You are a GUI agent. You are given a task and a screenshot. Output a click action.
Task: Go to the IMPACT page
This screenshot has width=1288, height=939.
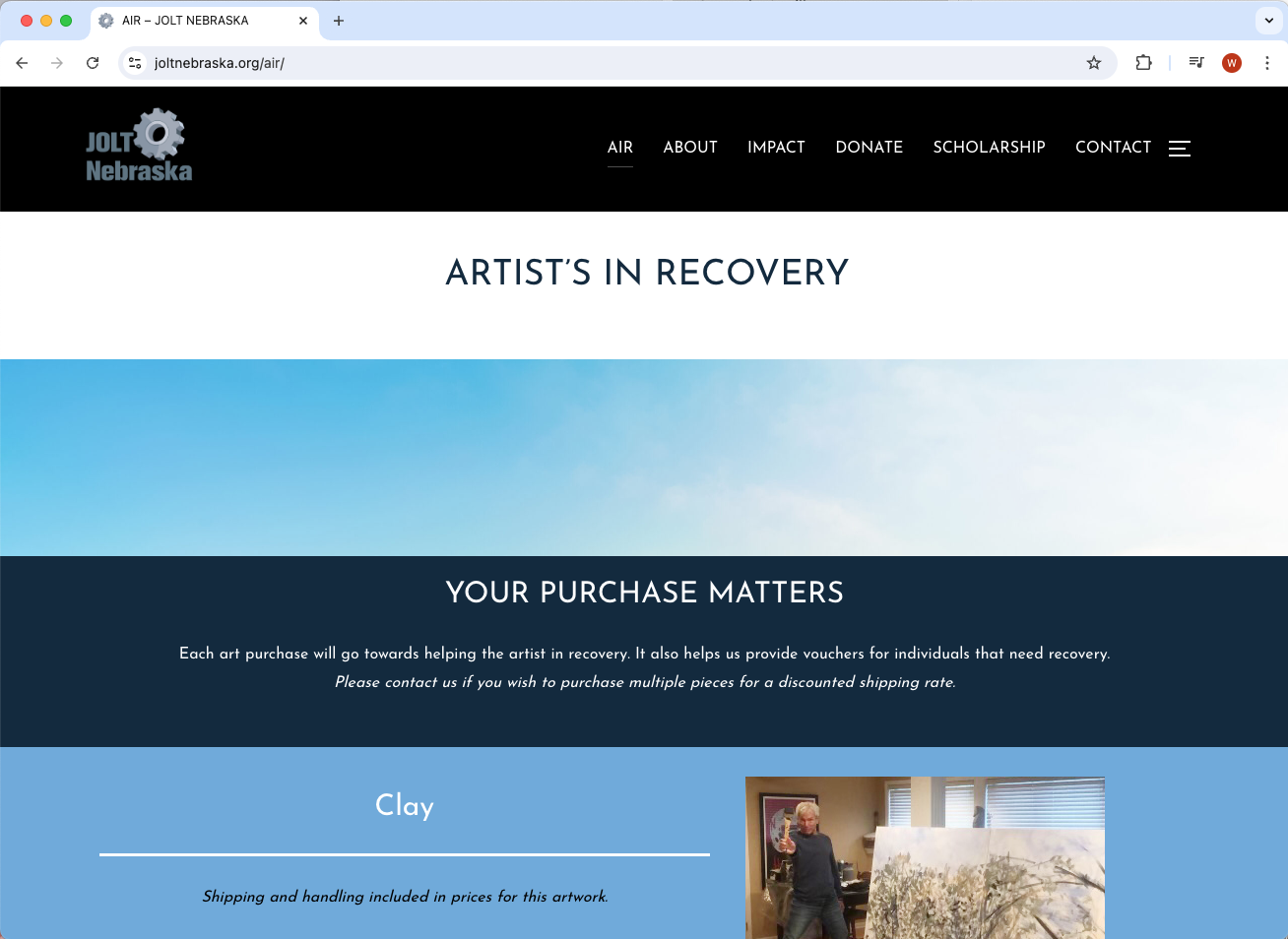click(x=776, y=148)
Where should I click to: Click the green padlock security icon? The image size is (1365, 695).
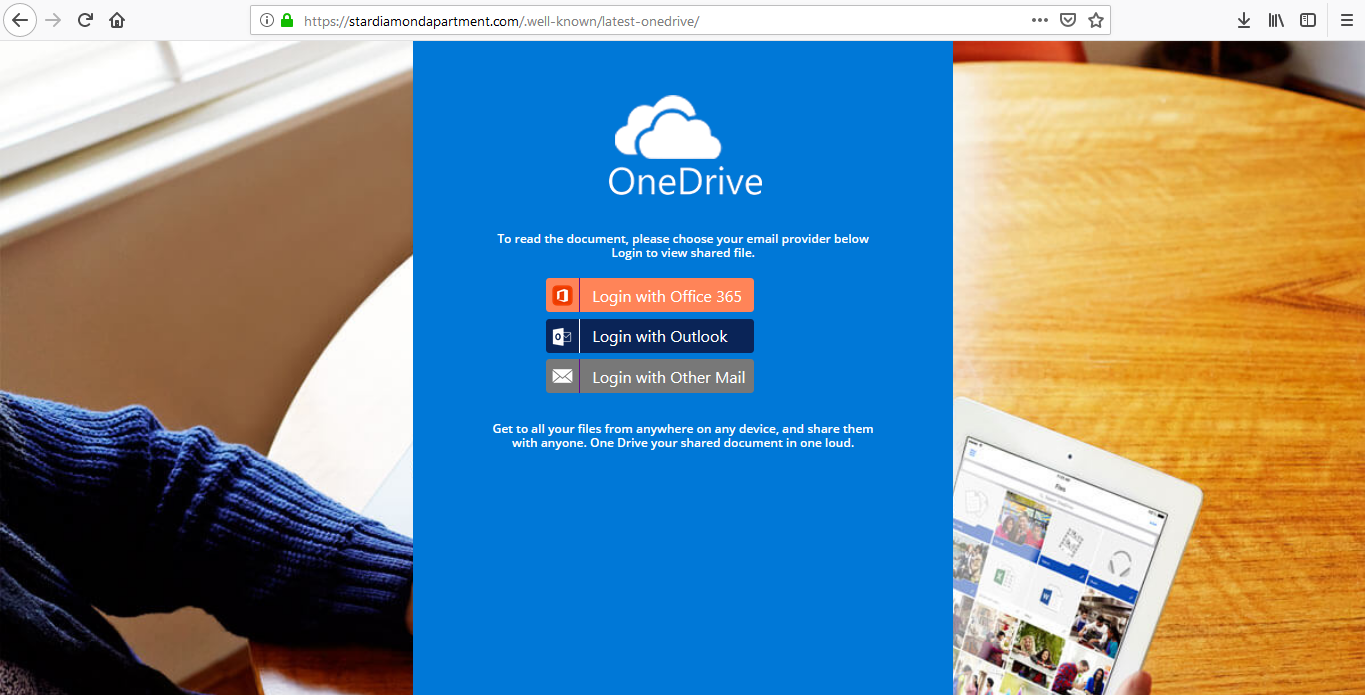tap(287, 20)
——————————
Exercise -
Everything in the entries above, apart from the images, should be printed exactly.

Result for this task -
You are a GUI agent. You are given a task and a screenshot. Output a click action.
Task: Go to the IMPACT page
This screenshot has width=1288, height=939.
click(x=776, y=148)
Where should I click to: Click the green padlock security icon? The image size is (1365, 695).
tap(287, 20)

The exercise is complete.